Stored records
--*--

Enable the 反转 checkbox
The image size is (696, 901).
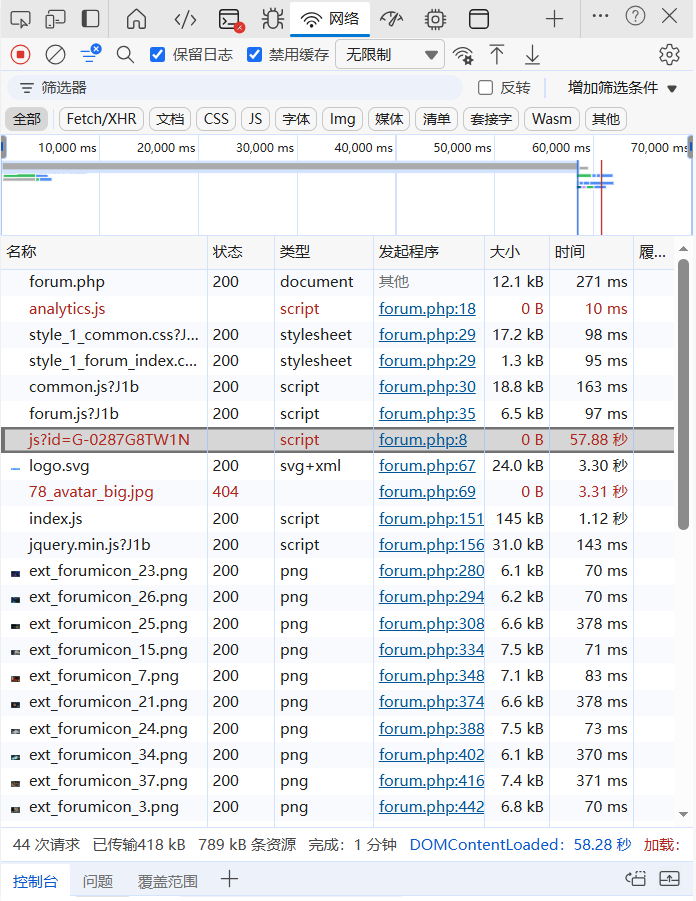(x=486, y=88)

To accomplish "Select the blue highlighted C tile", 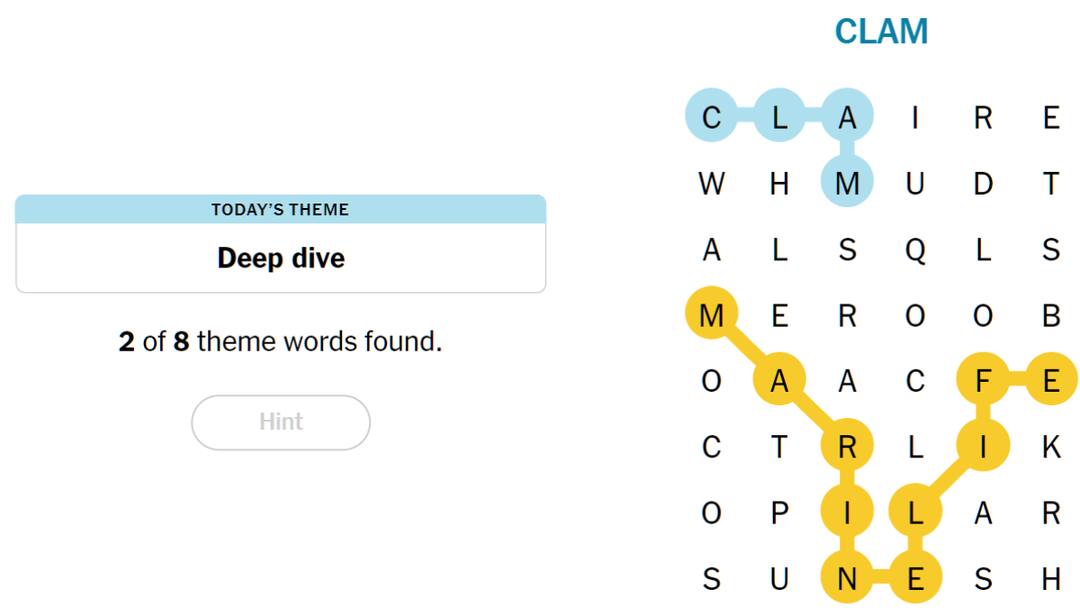I will click(711, 118).
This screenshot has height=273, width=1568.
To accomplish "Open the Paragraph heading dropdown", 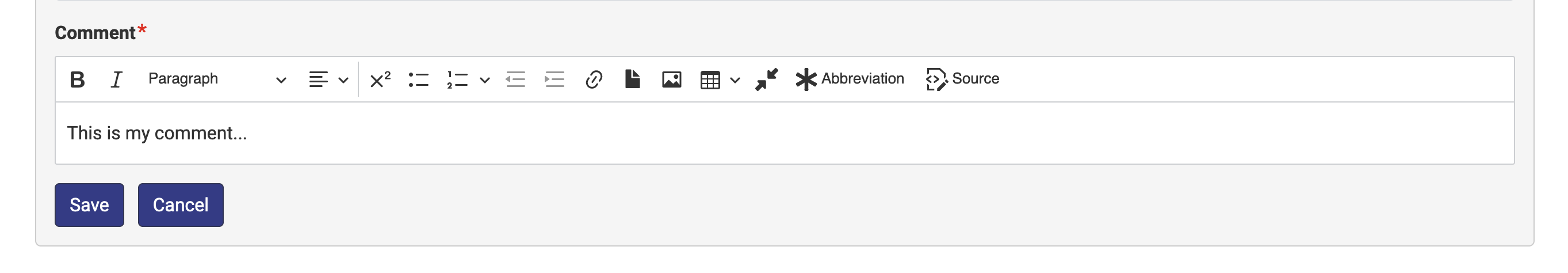I will (217, 79).
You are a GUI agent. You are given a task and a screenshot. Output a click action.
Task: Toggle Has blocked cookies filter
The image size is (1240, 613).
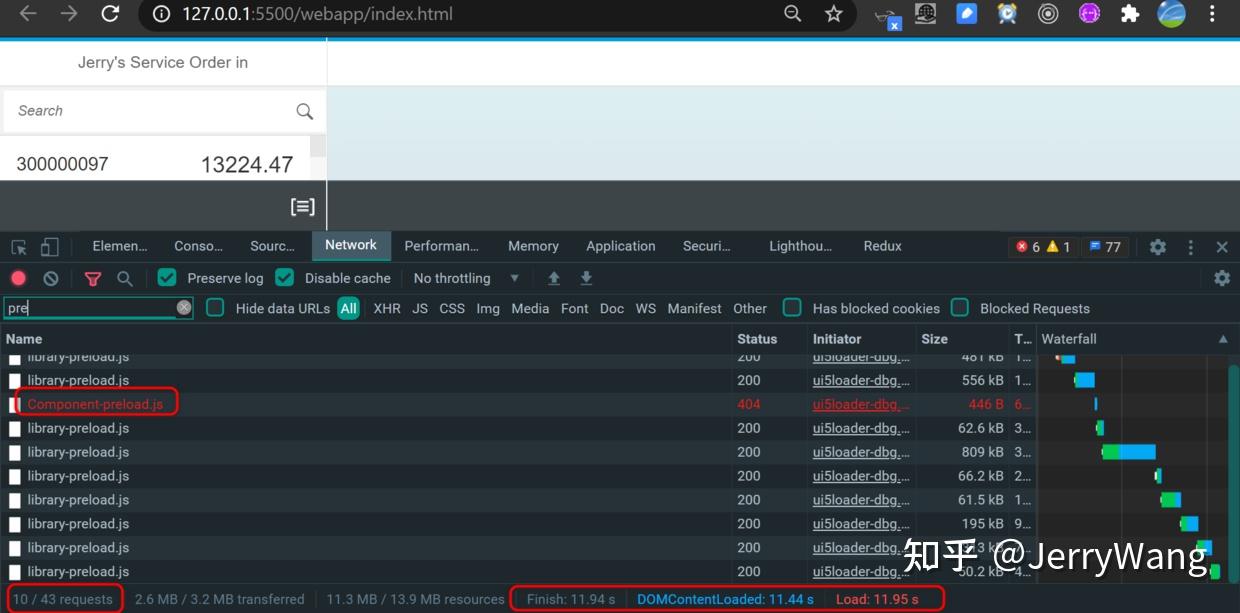coord(792,308)
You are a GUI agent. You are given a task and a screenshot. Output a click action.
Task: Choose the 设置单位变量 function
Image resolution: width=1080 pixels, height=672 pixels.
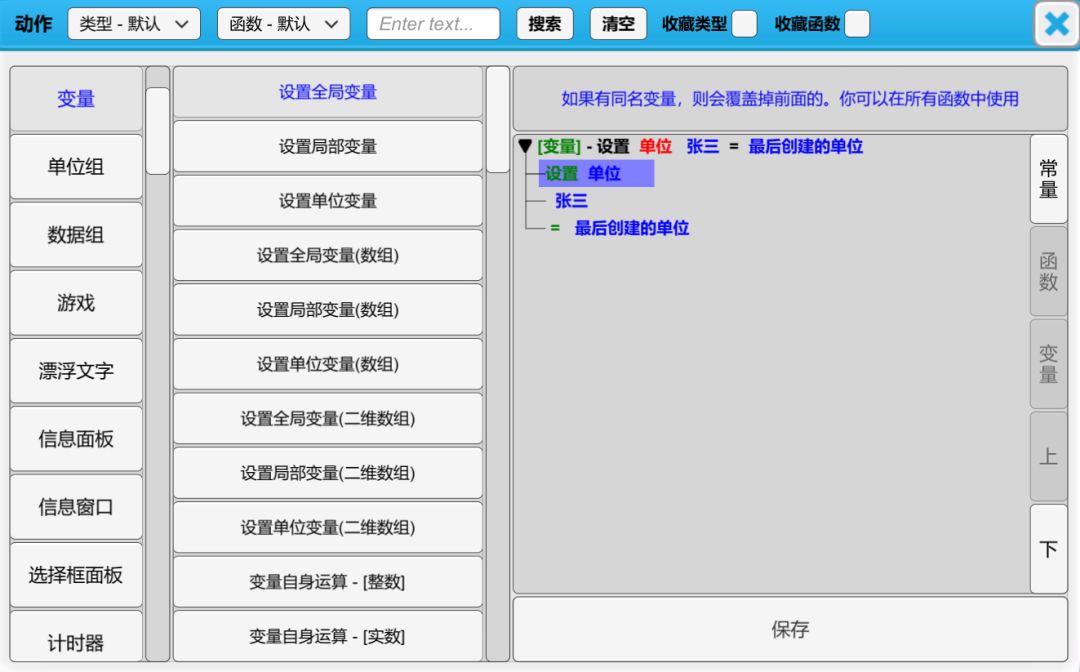(328, 201)
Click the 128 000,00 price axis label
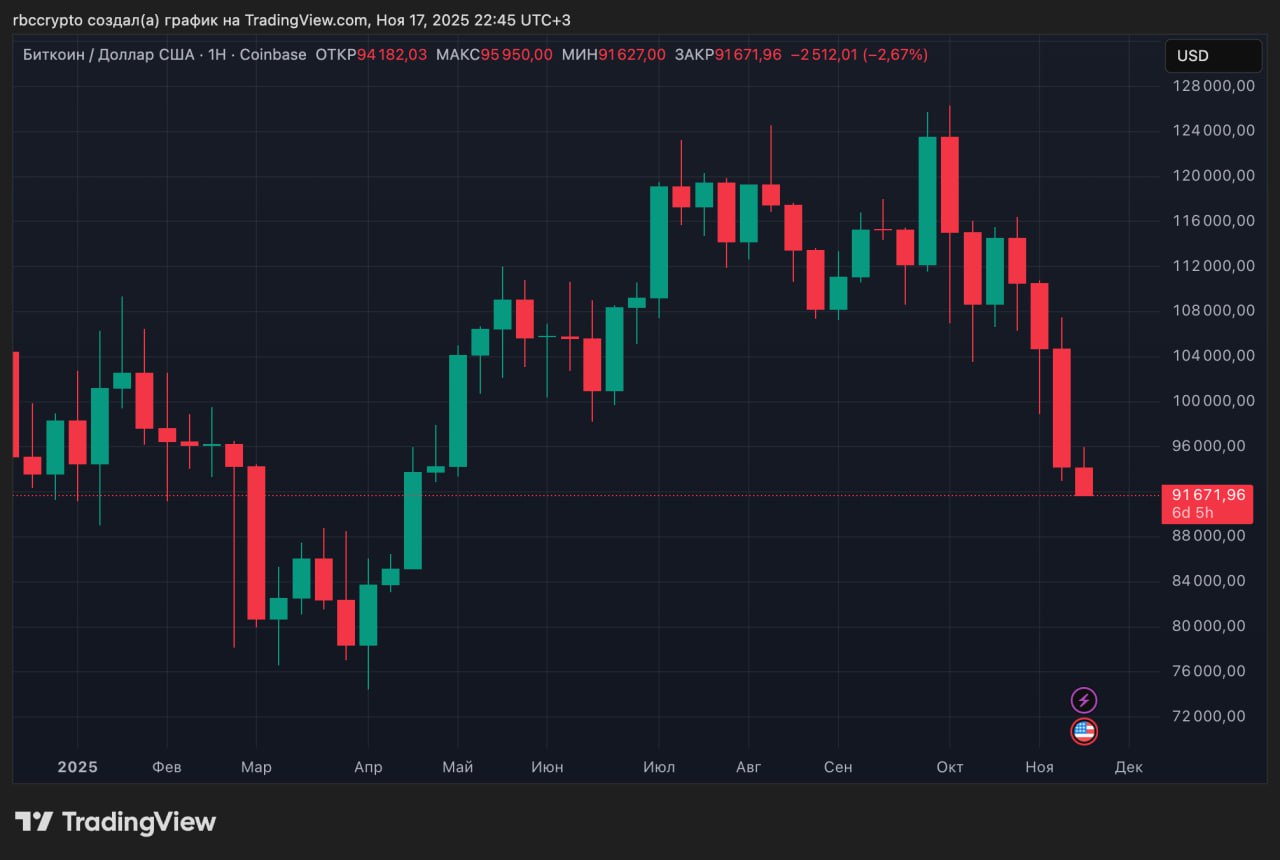Image resolution: width=1280 pixels, height=860 pixels. pyautogui.click(x=1213, y=86)
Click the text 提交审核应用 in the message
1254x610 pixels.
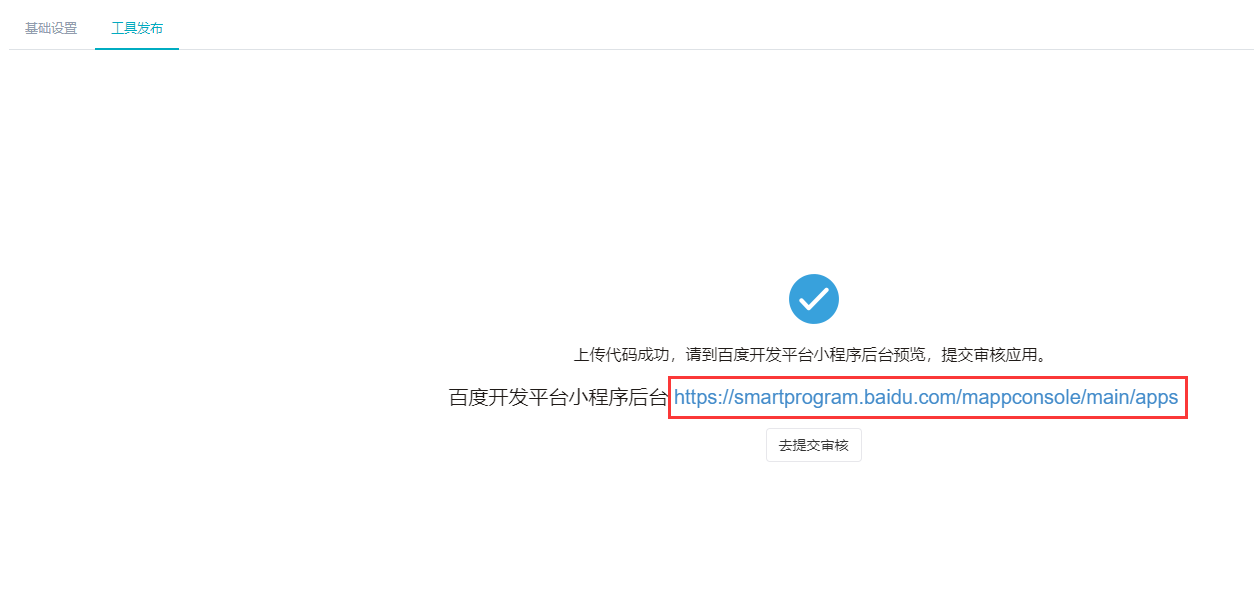[x=989, y=355]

--*--

◆ **WHAT TO DO**
No pictures belong in the output. It should reproduce exactly the lines from the one containing "Click the 128 000,00 price axis label" through the end of the data, both ends included.

◆ **SOLVED EXERCISE**
Click the 128 000,00 price axis label
Image resolution: width=1280 pixels, height=860 pixels. pyautogui.click(x=1213, y=86)
Click the text 提交审核应用 in the message
1254x610 pixels.
[x=989, y=355]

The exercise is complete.